Each operating system provides or supports a GUI library that can be used to draw interactive widgets. Firefox does not draw widgets using these libraries. Firefox uses its own widget-drawing code to draw widgets on a blank canvas supplied by those libraries. So, for example, Firefox for Windows does not depend on COMCTL32.DLL (or .OCX), and replacing that library is therefore of no use.

There are two areas of the desktop GUI that Firefox widgets depend upon. One is the theme engine for natively styled widgets [Hack #79] . Not all platforms support all -moz-appearance values, so applying such a style property can do nothing in some instances, but at least that's harmless.

The second area is the operating-system accessibility API. This is wrapped up in a portable XPCOM object with the nsIAccessible interface.

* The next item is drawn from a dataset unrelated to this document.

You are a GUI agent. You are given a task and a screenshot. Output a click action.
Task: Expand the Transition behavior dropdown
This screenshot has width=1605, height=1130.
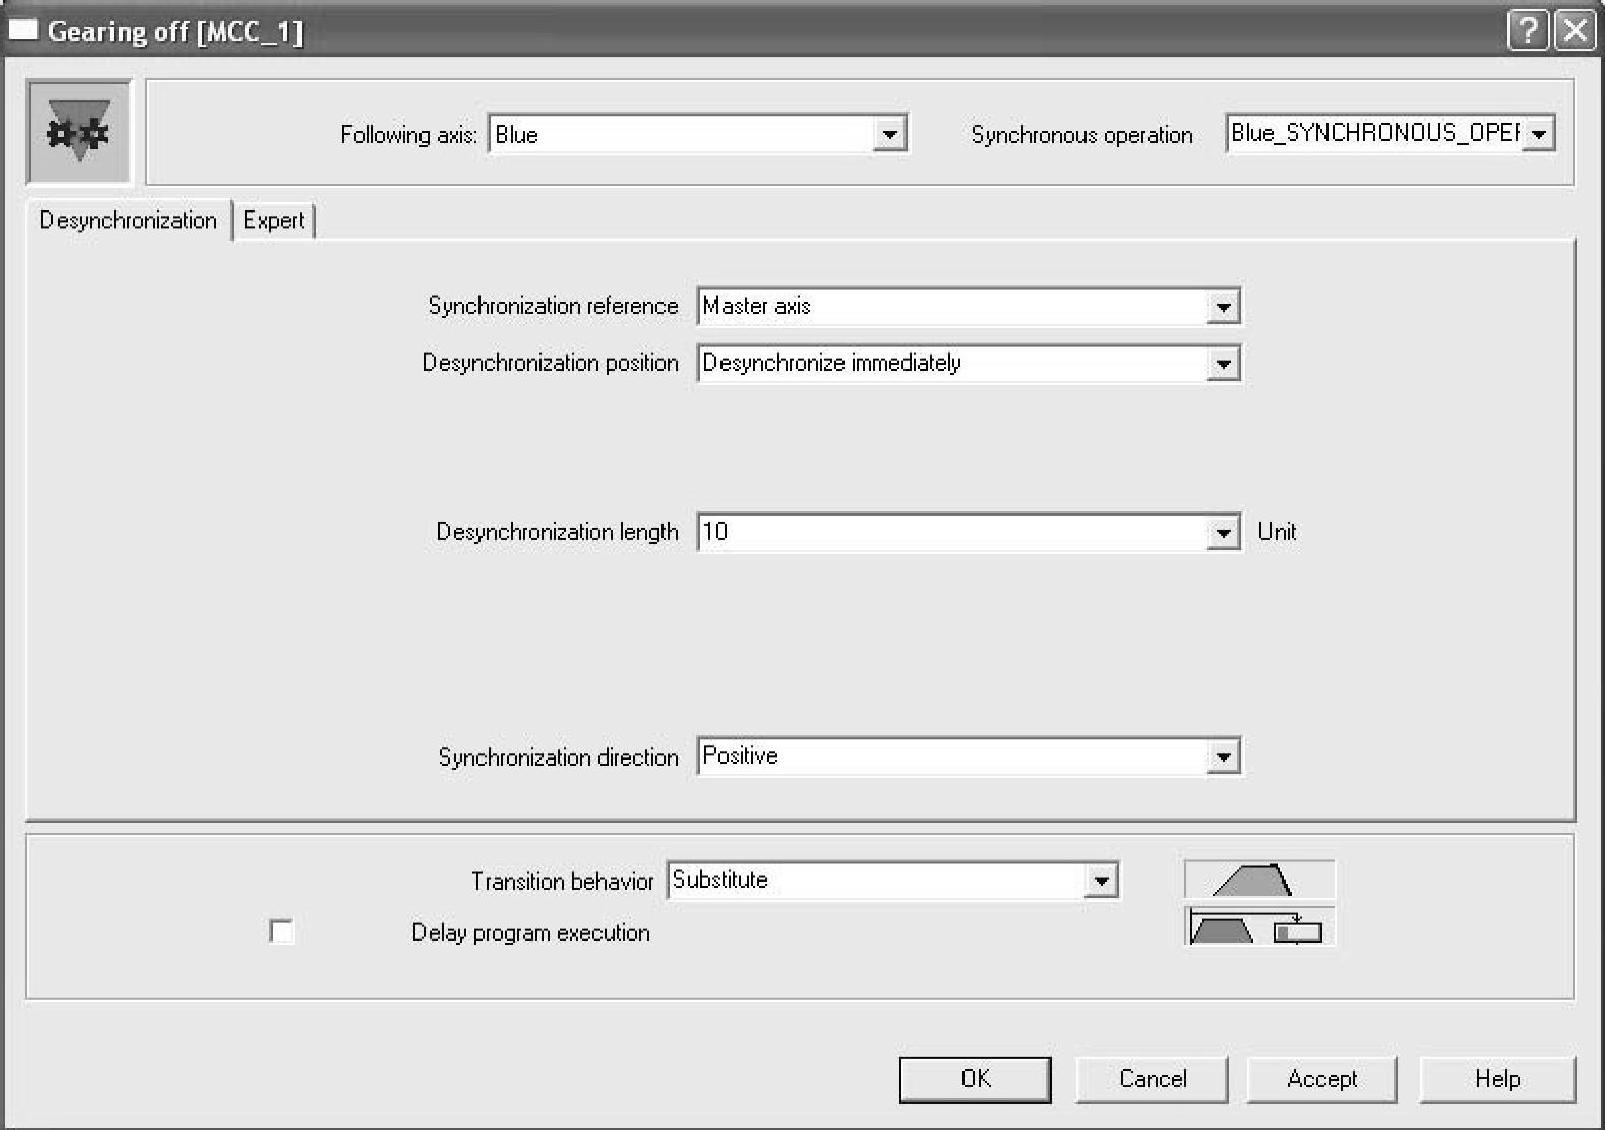click(x=1101, y=881)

It is used in the XBL definitions for XUL widgets [Hack #90] . You can't see the equivalent use for HTML tags unless you turn on XHTML tag support.

Where there is accessibility support, follow the guidelines at http://www.mozilla.org/access/xul-guidelines for best results in XUL.

In general, don't try to lay out XUL or HTML widgets in pixel-perfect style. What looks good on one operating system will be up for debate on another. It is better to pack widgets loosely, using the naturally flowing layout of the page: line boxes and blocks for HTML, boxes for XUL.

9.2.3. Handling Font Differences

Firefox must source, choose, analyze, resize and lay out font information [Hack #30] before it can ultimately be displayed. On Windows, Firefox uses some low-level features of GDI such as GetTextExtentPoint32 or ExtTextOutW, but ultimately it uses its own layout and font selection algorithms.